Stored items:
[BEGIN]
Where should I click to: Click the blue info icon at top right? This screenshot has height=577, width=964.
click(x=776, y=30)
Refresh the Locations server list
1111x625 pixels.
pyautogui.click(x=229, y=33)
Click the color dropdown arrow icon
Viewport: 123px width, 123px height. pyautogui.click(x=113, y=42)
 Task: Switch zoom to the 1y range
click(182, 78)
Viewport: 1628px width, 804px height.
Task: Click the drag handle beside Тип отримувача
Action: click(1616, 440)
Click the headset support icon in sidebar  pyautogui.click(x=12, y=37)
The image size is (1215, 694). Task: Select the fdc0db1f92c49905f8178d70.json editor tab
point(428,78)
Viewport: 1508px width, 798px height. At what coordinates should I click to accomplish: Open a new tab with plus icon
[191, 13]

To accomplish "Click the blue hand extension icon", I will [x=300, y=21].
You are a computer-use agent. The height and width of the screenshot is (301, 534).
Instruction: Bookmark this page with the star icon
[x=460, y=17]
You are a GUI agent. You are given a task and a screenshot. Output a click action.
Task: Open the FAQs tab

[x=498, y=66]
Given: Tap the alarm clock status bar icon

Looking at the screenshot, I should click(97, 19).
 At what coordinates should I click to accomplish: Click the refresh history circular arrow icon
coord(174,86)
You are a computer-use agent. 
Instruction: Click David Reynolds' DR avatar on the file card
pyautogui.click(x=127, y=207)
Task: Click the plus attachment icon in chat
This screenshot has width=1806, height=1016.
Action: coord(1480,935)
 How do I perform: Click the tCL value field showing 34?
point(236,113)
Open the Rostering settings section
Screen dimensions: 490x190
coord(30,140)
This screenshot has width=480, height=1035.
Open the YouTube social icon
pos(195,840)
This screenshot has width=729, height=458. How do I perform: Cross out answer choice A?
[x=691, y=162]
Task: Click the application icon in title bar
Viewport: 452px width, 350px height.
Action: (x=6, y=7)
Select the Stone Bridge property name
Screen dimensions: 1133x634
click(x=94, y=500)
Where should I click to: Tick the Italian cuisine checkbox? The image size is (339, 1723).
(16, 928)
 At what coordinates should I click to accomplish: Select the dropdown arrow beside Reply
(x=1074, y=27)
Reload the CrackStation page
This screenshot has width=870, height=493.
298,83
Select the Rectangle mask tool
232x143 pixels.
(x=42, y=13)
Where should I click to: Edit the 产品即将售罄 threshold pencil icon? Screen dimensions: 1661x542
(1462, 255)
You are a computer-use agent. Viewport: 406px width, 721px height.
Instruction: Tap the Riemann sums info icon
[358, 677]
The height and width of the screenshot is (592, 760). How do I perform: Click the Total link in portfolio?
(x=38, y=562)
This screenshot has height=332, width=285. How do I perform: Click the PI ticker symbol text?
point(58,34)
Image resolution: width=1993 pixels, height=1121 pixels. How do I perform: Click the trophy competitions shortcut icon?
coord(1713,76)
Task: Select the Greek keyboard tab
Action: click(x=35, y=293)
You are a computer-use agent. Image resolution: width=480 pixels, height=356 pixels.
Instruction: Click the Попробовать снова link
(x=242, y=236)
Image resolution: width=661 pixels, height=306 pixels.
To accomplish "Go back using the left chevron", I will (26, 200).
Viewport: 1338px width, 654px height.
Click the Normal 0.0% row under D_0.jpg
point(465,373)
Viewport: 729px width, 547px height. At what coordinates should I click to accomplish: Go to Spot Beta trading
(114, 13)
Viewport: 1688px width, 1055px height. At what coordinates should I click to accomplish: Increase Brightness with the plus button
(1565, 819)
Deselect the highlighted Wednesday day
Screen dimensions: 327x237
[END]
- WORK TO DO: Present every line of the stored items as a numbered list, leaving out any blank lines.

- EXERCISE OUTPUT:
1. Where should I click to: Click the blue info icon at top right? This screenshot has height=577, width=964.
2. click(x=776, y=30)
3. Refresh the Locations server list
4. 1111x625 pixels.
5. pyautogui.click(x=229, y=33)
6. Click the color dropdown arrow icon
7. Viewport: 123px width, 123px height. pyautogui.click(x=113, y=42)
8.  Task: Switch zoom to the 1y range
9. click(182, 78)
10. Viewport: 1628px width, 804px height.
11. Task: Click the drag handle beside Тип отримувача
12. Action: click(1616, 440)
13. Click the headset support icon in sidebar  pyautogui.click(x=12, y=37)
14. The image size is (1215, 694). Task: Select the fdc0db1f92c49905f8178d70.json editor tab
15. point(428,78)
16. Viewport: 1508px width, 798px height. At what coordinates should I click to accomplish: Open a new tab with plus icon
17. [191, 13]
18. To accomplish "Click the blue hand extension icon", I will [x=300, y=21].
19. You are a computer-use agent. The height and width of the screenshot is (301, 534).
20. Instruction: Bookmark this page with the star icon
21. [x=460, y=17]
22. You are a GUI agent. You are given a task and a screenshot. Output a click action.
23. Task: Open the FAQs tab
24. [x=498, y=66]
25. Given: Tap the alarm clock status bar icon
26. Looking at the screenshot, I should click(97, 19).
27.  At what coordinates should I click to accomplish: Click the refresh history circular arrow icon
28. coord(174,86)
29. You are a computer-use agent. 
30. Instruction: Click David Reynolds' DR avatar on the file card
31. pyautogui.click(x=127, y=207)
32. Task: Click the plus attachment icon in chat
33. This screenshot has width=1806, height=1016.
34. Action: coord(1480,935)
35.  How do I perform: Click the tCL value field showing 34?
36. point(236,113)
37. Open the Rostering settings section
38. Screen dimensions: 490x190
39. coord(30,140)
40. This screenshot has width=480, height=1035.
41. Open the YouTube social icon
42. pos(195,840)
43. This screenshot has width=729, height=458. How do I perform: Cross out answer choice A?
44. [x=691, y=162]
45. Task: Click the application icon in title bar
46. Viewport: 452px width, 350px height.
47. Action: (x=6, y=7)
48. Select the Stone Bridge property name
49. Screen dimensions: 1133x634
50. click(x=94, y=500)
51. Where should I click to: Tick the Italian cuisine checkbox? The image size is (339, 1723).
52. (16, 928)
53.  At what coordinates should I click to accomplish: Select the dropdown arrow beside Reply
54. (x=1074, y=27)
55. Reload the CrackStation page
56. This screenshot has width=870, height=493.
57. 298,83
58. Select the Rectangle mask tool
59. 232x143 pixels.
60. (x=42, y=13)
61. Where should I click to: Edit the 产品即将售罄 threshold pencil icon? Screen dimensions: 1661x542
62. (1462, 255)
63. You are a computer-use agent. Viewport: 406px width, 721px height.
64. Instruction: Tap the Riemann sums info icon
65. [358, 677]
66. The height and width of the screenshot is (592, 760). How do I perform: Click the Total link in portfolio?
67. (x=38, y=562)
68. This screenshot has height=332, width=285. How do I perform: Click the PI ticker symbol text?
69. point(58,34)
70. Image resolution: width=1993 pixels, height=1121 pixels. How do I perform: Click the trophy competitions shortcut icon?
71. coord(1713,76)
72. Task: Select the Greek keyboard tab
73. Action: click(x=35, y=293)
74. You are a computer-use agent. Image resolution: width=480 pixels, height=356 pixels.
75. Instruction: Click the Попробовать снова link
76. (x=242, y=236)
77. Image resolution: width=661 pixels, height=306 pixels.
78. To accomplish "Go back using the left chevron", I will (26, 200).
79. Viewport: 1338px width, 654px height.
80. Click the Normal 0.0% row under D_0.jpg
81. point(465,373)
82. Viewport: 729px width, 547px height. At what coordinates should I click to accomplish: Go to Spot Beta trading
83. (114, 13)
84. Viewport: 1688px width, 1055px height. At what coordinates should I click to accomplish: Increase Brightness with the plus button
85. (1565, 819)
86. Deselect the highlighted Wednesday day
87. Screen dimensions: 327x237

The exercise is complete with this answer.